The plot in a nutshell: A possum gets gifts from his aunt and keeps using the wrong method to bring them home.
Epossumondas is a re-telling of an old Southern folktale and is an example of a ‘noodlehead’ story, which usually means there’s a main character who is not particularly bright. In many such stories, the humor comes from them misunderstanding instructions or situations. (The Amelia Bedelia books are another prominent example.) I have to admit, right up front, that I have never been a huge fan of this type of story, which is probably due to my pet peeve about giving clear instructions and being understood.
That being said, I do see how this story could be a big hit with kids. Epossumondas is just doing his best to follow instructions and, like Amelia Bedelia, follows them a little too closely. His mama is a classic Southern/Cajun character, with a big flower print dress and a bright yellow hat with a red flower. (Artist Janet Stevens modeled the character on author Coleen Salley and she’s a dead ringer for her.) I imagine kids will have a fun time predicting how the little possum is going to get it wrong each time and will likely find the outcome funny as well. The humor is intended to be gentle and we are meant to be laughing at the situation rather than at Epossumondas, but his mama insults him repeatedly, which seems a little harsh.
Ms. Salley includes a full-page note at the end, with more information about the history of noodlehead stories and their place in folklore. She suggests that perhaps Epossumondas was smarter than he seemed, and was just trying to get on his mama’s nerves (and thus avoid having to run more errands). The success of this book resulted in three sequels, each of which features a different folk storytelling genre.

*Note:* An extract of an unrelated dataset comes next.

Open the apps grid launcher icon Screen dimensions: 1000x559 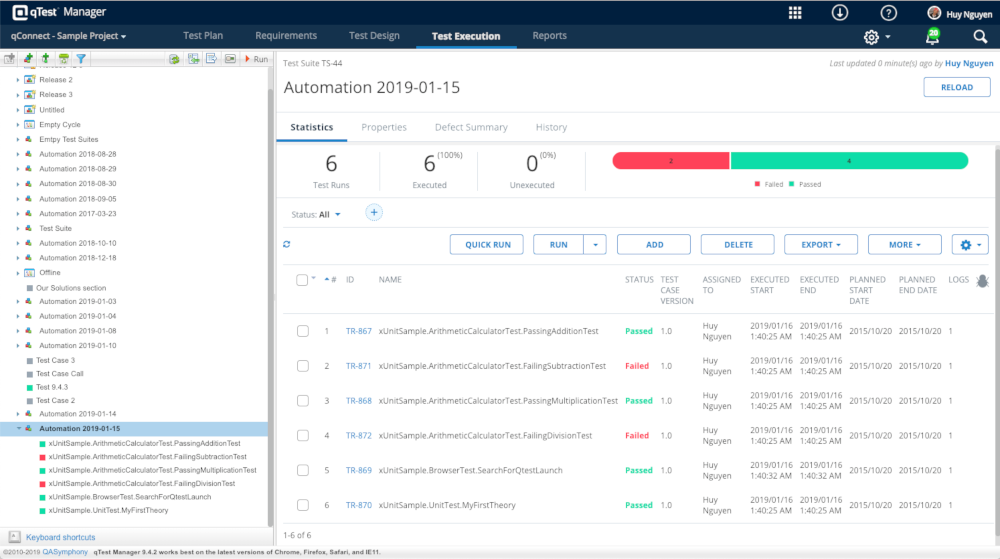click(795, 13)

Ms. Salley was, by all accounts, an amazing woman and one who definitely left her mark in the world of children’s literature, although she didn’t write her first children’s book until the age of 72! She was a teacher of children’s literature for most of her career and toured the world, spreading her contagious love of storytelling. The writing community adored her, as evidenced by the books dedicated to her by celebrated authors such as William Joyce, Tomie dePaola and James Marshall. Disney recognized her contributions as consultant on the movie The Princess and the Frog by basing the character of Mama Odie on her and including a dedication to her at the end.
And what did we learn? What I take away from this book is that common sense is not always something we all have in common.